Exercise goal
Your job with the data below: print everything from the line that holds "Task: Click the 11/27/24" down to the line that holds "The width and height of the screenshot is (1207, 871).", ends included, exactly, and nothing else.
Segment Start: Entries supplied
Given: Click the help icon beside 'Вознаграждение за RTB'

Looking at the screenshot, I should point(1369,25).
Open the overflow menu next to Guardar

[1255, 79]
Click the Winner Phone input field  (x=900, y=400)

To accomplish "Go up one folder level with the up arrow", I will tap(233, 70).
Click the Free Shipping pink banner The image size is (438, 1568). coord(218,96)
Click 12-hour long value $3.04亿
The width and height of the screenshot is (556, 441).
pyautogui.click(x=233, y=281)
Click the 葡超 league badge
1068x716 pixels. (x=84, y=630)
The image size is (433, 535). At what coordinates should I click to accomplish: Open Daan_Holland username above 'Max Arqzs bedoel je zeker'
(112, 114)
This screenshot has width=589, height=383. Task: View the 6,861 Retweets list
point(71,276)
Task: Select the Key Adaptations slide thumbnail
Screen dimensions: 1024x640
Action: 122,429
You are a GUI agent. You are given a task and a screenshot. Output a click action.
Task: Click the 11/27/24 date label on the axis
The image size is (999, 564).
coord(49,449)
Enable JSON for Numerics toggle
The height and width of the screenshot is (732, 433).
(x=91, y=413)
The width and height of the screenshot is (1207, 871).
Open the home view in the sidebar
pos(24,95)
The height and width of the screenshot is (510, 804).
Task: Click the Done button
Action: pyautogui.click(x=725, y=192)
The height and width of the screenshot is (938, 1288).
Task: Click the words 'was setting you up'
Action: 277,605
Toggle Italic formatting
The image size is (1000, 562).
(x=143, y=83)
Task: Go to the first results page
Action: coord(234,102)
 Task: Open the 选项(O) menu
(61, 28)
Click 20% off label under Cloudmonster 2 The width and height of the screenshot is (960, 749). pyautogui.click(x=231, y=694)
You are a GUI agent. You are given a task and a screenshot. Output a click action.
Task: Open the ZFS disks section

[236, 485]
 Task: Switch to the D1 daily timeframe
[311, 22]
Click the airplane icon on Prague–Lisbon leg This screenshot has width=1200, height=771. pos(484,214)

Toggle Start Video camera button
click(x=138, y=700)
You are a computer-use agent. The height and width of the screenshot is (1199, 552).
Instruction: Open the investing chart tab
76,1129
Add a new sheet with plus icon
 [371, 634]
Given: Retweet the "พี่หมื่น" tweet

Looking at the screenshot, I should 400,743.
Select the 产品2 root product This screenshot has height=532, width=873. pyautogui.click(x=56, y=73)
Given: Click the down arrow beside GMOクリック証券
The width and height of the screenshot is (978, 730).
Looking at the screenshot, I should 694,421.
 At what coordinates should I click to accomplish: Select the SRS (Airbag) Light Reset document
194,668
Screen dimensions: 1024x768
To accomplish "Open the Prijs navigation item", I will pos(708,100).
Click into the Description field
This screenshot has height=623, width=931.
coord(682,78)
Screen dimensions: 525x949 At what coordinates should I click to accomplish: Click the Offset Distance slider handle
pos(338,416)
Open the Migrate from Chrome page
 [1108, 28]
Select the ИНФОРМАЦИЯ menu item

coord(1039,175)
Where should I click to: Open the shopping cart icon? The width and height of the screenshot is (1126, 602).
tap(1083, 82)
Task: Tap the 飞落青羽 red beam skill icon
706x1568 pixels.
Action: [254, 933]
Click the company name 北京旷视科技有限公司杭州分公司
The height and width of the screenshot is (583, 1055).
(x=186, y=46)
Segment End: Entries supplied
Task result
Task: Click the 11/27/24 date label on the axis
The image size is (999, 564).
coord(49,449)
Enable JSON for Numerics toggle
The height and width of the screenshot is (732, 433).
(x=91, y=413)
The width and height of the screenshot is (1207, 871).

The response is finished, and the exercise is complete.